(The request) Copy the entries from the line with "Task: Click the Setup" through the end of the entries, keeping every line and adding 35 to each number in the answer coordinates.

(Exercise data)
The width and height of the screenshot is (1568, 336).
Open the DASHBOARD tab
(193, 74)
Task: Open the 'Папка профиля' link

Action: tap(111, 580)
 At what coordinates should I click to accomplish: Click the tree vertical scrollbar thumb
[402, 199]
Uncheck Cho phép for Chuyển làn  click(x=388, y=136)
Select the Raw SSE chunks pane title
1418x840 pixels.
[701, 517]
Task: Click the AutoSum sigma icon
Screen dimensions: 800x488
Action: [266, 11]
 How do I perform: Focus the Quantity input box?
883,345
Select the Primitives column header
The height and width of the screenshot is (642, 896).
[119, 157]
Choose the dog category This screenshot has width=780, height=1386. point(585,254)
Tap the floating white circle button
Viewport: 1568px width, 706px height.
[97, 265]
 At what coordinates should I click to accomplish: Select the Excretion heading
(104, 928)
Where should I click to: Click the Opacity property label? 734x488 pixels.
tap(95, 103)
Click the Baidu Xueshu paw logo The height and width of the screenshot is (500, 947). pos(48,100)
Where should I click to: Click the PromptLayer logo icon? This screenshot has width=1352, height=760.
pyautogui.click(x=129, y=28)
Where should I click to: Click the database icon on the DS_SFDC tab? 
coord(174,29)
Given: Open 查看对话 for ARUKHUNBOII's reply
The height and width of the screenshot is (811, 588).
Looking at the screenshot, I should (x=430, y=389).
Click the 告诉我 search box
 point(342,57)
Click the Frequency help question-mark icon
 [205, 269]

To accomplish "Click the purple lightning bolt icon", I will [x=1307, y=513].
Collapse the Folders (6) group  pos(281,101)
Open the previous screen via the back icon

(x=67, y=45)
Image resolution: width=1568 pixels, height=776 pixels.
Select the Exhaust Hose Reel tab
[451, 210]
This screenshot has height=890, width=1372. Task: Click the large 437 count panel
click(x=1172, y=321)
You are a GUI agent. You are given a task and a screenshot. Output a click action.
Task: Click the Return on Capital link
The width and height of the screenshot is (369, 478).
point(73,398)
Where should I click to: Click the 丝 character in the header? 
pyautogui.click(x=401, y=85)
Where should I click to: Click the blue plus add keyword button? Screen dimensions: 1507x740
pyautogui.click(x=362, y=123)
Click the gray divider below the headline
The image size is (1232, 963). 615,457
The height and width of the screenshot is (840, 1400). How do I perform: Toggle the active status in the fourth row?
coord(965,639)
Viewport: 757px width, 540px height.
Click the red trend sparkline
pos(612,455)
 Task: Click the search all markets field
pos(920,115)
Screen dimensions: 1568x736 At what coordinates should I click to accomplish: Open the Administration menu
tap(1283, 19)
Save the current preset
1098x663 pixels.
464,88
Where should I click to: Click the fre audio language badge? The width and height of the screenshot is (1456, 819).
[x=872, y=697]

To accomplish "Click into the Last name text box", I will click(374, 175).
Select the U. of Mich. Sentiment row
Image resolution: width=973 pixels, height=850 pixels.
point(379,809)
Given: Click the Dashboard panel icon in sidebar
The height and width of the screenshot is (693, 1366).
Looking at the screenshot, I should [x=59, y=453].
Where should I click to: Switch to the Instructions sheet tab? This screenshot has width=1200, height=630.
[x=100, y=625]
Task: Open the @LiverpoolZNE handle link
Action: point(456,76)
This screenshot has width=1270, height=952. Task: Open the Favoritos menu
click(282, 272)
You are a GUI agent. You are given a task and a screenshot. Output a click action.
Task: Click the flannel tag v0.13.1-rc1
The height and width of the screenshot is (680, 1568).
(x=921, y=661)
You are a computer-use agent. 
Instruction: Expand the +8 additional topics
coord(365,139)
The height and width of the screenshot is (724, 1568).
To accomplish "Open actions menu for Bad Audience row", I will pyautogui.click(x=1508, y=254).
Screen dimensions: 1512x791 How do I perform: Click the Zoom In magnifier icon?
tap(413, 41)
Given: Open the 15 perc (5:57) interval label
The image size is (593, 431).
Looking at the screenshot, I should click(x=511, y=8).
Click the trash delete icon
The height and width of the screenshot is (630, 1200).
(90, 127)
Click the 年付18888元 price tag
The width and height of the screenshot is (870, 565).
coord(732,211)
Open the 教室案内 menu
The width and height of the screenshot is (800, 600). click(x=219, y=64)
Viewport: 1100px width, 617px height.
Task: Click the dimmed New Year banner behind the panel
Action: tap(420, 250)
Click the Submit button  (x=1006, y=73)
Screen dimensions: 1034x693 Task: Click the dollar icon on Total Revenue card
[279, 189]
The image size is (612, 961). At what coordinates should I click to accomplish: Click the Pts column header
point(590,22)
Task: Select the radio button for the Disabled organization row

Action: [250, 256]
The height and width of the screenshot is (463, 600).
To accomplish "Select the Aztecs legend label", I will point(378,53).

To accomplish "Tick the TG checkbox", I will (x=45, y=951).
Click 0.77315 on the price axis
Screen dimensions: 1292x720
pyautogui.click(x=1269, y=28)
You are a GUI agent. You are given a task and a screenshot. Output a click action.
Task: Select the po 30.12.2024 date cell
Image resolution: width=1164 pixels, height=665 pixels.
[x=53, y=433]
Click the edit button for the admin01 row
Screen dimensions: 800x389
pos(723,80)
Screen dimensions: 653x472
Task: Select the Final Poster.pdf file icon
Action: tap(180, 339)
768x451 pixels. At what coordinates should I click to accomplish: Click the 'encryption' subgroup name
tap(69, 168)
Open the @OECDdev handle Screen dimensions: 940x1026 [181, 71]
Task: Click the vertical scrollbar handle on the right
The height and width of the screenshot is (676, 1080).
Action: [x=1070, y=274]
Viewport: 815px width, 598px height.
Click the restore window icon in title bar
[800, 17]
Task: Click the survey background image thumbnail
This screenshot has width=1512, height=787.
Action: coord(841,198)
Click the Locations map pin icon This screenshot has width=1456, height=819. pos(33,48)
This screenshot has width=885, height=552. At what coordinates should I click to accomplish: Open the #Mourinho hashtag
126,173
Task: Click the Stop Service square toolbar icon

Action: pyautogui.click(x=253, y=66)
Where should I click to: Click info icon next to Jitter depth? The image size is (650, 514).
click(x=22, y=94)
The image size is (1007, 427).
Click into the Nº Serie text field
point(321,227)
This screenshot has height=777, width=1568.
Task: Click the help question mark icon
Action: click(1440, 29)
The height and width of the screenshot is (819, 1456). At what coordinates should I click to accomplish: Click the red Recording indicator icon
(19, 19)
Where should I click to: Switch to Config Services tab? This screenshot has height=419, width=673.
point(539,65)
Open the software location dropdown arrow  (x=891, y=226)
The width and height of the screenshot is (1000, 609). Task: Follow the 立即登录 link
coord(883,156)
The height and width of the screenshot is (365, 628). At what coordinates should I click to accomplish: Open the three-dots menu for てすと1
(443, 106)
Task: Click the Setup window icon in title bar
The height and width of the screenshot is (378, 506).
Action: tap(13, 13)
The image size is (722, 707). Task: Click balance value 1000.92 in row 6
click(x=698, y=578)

(Answer to this problem)
Task: Click the Setup window icon in title bar
The height and width of the screenshot is (378, 506).
Action: tap(48, 48)
The image size is (722, 707). Task: Click balance value 1000.92 in row 6
click(x=733, y=613)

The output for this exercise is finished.